It had been a long, rain this July and before that, a dry June. The pastures were brown, the grass chewed to stubs and coated in dust. The horses stayed in all day and if I tried to turn them out before dark, they stood by the gate and sweated and stamped. Most farms got the corn planted early enough that it grew shoulder-high and deep rooted, but the second cutting of hay would be late and small and the soybeans were doing poorly, their leaves chewed by the deer and withering on the stem. I was counting swallows and waiting for the letter from Kentucky that might let me know if you still love me.
There were more swallows that summer than I can ever remember seeing.…
Having just brought out James Cary’s “Why did you do it so clumsily like that, when you could have done it so neatly like this” quote just two posts ago to defend the deliberate use of oddness in the service of meaning, I have to admit I can find no reason for the repeat of the word “chewed” in the first paragraph. I’m going to guess it’s to emphasize the narrator’s sense of being consumed by her own passivity, and it goes together nicely with the swallows who fit perfectly with the dryness. Lots of ingestion going on here.
It’s an almost classic structure of two parallel stories: a dying horse, and a dying romance. A little too on-the-nose for my taste, but I can see it as a fantastic teaching story. This is how you do it, how you show an inner journey by an outer story.

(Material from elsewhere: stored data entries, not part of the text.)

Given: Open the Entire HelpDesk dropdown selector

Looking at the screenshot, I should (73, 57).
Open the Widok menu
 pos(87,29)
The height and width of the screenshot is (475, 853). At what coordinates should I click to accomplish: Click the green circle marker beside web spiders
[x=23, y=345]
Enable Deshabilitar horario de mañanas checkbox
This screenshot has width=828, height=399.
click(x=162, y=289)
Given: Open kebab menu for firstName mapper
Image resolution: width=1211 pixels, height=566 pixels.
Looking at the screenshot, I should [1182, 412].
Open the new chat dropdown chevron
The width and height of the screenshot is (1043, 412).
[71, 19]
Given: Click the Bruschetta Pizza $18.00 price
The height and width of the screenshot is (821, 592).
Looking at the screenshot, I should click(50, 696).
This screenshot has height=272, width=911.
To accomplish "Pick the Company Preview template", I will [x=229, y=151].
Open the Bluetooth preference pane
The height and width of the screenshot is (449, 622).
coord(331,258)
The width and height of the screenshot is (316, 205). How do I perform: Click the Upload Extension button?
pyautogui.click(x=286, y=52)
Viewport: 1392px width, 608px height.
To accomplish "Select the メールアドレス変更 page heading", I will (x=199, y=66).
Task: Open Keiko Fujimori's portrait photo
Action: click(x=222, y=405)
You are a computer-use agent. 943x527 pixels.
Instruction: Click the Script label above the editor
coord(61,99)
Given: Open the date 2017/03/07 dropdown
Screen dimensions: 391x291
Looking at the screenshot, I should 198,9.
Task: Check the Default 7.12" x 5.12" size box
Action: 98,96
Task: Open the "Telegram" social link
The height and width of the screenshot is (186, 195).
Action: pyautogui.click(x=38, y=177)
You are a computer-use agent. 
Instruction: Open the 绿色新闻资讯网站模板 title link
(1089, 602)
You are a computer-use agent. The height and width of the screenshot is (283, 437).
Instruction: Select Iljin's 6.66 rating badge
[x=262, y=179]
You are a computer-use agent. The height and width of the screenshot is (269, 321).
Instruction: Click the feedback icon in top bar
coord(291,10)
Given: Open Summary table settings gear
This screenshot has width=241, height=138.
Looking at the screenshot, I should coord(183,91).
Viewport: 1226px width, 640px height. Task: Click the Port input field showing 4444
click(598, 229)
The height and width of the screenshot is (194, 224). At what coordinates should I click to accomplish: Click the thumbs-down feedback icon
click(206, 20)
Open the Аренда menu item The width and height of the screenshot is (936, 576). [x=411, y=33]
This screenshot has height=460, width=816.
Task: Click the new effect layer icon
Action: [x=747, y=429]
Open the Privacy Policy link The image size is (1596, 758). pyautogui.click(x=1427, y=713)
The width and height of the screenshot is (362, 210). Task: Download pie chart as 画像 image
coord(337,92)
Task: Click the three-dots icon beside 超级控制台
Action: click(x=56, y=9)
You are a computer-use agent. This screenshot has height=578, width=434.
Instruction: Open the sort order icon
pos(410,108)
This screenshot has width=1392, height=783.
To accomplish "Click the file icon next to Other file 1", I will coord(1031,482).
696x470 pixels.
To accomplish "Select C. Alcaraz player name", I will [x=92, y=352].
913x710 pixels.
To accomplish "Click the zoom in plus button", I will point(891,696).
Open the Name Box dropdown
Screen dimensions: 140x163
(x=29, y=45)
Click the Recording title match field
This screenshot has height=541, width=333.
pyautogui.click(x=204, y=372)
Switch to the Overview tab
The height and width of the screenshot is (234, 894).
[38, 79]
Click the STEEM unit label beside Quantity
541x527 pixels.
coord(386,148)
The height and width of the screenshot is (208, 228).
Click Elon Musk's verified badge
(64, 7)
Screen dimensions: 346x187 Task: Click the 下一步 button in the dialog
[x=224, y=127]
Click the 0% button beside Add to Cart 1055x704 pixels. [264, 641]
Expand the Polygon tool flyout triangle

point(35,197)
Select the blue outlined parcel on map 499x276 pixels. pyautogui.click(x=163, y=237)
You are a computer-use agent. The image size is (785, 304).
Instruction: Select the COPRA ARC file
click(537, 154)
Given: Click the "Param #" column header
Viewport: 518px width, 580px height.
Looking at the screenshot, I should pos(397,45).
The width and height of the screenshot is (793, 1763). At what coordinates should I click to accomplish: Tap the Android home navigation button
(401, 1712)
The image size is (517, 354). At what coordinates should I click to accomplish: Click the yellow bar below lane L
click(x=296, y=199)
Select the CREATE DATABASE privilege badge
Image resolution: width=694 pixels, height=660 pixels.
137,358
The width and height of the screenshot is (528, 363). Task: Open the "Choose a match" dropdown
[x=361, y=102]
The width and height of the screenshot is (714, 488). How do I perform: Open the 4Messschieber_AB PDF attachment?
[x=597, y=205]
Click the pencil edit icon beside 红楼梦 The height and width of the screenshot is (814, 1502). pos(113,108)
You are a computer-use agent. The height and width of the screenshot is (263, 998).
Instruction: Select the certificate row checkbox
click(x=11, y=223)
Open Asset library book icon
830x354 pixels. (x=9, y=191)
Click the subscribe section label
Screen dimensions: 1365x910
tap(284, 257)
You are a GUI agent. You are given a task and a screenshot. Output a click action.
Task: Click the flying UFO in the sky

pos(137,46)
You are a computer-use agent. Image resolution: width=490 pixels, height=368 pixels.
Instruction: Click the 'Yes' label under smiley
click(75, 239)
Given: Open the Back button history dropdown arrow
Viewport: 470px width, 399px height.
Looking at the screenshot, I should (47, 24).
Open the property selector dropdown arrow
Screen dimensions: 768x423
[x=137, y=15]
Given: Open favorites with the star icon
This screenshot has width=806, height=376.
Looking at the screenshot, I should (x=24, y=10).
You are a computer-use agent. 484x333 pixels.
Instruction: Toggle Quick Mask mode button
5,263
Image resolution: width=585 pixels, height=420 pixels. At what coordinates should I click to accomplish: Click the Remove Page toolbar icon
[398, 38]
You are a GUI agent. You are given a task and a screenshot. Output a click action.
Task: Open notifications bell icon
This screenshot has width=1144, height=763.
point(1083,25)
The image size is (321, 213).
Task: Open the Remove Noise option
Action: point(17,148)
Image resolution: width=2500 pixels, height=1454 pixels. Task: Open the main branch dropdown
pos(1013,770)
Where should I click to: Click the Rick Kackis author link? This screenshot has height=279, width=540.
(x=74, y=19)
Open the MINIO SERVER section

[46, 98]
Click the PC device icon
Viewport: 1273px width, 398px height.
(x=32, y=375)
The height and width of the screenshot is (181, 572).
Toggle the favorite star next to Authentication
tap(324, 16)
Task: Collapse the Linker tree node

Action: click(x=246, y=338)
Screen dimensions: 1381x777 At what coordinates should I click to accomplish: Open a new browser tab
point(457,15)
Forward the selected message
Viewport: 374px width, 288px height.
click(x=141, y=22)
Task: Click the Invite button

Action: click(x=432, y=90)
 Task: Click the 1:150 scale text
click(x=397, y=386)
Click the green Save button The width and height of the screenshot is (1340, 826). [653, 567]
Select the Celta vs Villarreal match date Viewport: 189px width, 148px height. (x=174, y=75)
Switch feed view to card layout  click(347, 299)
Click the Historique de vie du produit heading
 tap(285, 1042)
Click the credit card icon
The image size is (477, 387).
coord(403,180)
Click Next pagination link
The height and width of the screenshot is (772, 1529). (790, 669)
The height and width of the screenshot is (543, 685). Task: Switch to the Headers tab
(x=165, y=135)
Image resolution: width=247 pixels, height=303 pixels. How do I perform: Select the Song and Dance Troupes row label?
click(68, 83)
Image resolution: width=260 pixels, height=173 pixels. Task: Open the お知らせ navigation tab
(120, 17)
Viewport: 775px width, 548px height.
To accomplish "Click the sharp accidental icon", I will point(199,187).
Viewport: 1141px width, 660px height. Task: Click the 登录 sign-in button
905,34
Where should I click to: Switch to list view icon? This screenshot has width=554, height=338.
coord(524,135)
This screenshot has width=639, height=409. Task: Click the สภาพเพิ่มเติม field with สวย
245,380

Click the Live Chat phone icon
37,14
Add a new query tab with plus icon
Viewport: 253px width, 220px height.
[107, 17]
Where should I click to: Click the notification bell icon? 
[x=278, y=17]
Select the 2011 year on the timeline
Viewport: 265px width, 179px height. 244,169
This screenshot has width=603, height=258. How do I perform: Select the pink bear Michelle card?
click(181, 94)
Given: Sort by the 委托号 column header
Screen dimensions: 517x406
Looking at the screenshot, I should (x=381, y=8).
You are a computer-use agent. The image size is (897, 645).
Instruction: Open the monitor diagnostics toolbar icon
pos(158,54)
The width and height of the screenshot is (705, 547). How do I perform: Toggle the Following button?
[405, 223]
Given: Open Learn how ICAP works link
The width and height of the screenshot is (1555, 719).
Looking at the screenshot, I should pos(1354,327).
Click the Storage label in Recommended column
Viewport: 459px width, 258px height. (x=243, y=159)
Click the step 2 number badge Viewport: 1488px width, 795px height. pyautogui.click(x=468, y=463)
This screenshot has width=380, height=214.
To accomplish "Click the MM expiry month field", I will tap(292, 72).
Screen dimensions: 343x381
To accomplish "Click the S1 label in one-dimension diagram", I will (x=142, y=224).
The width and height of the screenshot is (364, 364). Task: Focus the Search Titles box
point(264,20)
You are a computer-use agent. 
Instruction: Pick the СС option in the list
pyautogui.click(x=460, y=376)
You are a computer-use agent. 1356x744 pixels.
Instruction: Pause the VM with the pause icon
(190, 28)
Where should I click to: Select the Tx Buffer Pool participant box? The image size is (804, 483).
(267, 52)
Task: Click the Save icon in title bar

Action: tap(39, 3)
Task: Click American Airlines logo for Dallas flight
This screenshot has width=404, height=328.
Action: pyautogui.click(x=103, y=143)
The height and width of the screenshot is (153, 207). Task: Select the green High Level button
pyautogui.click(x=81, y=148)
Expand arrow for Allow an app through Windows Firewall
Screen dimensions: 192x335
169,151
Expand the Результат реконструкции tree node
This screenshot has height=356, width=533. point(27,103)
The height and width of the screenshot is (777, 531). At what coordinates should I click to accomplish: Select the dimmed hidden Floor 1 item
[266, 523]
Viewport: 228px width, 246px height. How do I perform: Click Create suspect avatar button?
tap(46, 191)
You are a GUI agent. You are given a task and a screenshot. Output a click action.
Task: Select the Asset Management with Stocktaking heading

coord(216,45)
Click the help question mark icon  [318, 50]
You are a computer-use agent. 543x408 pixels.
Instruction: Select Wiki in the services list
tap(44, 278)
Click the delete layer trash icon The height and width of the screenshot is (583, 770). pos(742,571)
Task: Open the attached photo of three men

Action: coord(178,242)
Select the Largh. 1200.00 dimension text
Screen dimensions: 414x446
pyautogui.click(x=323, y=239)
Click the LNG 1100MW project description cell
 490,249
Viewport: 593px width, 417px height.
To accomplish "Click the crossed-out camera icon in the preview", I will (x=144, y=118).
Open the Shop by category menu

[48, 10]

I’m quite taken with the theme line: “It was then that I realized I’d done nothing all summer but wait for rain, that I hadn’t done a single deliberate thing.” And of course, the story ends with a confounding deliberate act: a decision to not-know. I suspect that in the cool days of Fall, she’ll take the letter, still unread, out of the drawer and throw it in the trash. Then she’ll get another horse. At least I hope so.